Mais trève d'introduction. Pour l'histoire, il y a quelques temps, j'étais en bac blanc de philo, et le texte que je commentais évoquais les passions. Bien évidemment, je n'ai pas pu m'empêcher d'élargir le sujet à Tolkien (sur le brouillon).
Maintenant que j'y ai repensé, mes idées me paraissent moins pertinentes, mais je vous les soumets quand même.
Bon, ça y est, je commence enfin.
J'ai remarqué que les elfes semblent de moins en moins soumis aux passions. Au commencement, ils sont jeunes et pleins de fougue. L'attachement de Feänor aux Silmarils me paraît un exemple type de la passion dévorante et destructrice. Mais dans le SdA, changement de décor et d'époque, les elfes paraissent très passsifs, sans aucun énergie créatrice nouvelle semble-t-il. La Galadriel qui reste des millénaires enfermée dans une (relativement petite) forêt me semble bien loin de la Galadriel emflammée qui voulait quitter Aman pour conquérir de grands espaces. Alors est-ce le temps qui émousse leur intérêt vers l'extérieur? Ou bien leur feä s'est consummée par leur passion trop intense au premier Age ? Au troisième Age, les elfes portent un amour très profond et mélancolique à la terre, la musique, etc, mais je ne parlerais pas de passion.

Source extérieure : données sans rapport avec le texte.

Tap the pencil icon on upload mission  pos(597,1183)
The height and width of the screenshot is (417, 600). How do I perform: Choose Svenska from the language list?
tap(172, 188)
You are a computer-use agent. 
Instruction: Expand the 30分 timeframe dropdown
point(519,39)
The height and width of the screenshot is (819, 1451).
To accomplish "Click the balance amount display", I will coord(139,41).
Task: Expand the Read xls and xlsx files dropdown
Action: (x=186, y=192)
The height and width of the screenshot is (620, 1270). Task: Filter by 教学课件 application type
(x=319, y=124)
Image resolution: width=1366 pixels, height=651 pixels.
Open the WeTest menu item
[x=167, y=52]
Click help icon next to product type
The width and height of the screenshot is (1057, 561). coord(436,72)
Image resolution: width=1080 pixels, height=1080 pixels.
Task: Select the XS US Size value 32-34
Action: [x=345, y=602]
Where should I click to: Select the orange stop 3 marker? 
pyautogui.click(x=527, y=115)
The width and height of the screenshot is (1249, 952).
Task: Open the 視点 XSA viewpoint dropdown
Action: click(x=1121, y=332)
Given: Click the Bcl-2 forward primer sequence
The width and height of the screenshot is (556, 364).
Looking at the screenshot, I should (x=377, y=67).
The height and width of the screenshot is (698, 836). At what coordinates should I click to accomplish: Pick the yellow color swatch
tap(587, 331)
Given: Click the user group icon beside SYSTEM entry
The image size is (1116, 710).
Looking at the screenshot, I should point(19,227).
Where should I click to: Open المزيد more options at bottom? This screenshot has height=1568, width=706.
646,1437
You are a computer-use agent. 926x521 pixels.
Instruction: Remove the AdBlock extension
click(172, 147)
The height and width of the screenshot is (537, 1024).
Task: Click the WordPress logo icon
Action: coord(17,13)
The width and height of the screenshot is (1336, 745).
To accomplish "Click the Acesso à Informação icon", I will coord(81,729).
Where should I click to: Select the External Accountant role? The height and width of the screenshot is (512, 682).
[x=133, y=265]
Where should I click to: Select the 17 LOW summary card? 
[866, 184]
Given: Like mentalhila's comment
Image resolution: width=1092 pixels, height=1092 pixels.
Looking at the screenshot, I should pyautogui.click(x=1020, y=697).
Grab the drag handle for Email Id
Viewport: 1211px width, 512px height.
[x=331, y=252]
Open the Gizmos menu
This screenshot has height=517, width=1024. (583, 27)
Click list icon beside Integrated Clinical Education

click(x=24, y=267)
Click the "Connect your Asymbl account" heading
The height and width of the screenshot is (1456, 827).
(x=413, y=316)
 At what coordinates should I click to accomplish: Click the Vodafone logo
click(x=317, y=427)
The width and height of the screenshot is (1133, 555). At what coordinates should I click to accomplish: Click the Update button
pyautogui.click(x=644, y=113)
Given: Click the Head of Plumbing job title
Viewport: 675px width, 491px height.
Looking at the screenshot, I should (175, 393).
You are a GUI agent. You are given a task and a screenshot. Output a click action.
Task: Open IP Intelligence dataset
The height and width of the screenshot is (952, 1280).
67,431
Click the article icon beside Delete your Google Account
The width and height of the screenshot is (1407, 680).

Il faut noter aussi que la seule grande passion amoureuse (toujours dans le sens de destructrice) est celle de Beren et Lúthien....et Lúthien devient mortelle. La passion serait-elle alors le propre le l'Homme (par opposition bien entendu aux immortels)?
Vous avez pu constaté que ce n'est pas très cohérent ni développé mais j'aimerais avoir votre avis sur la question.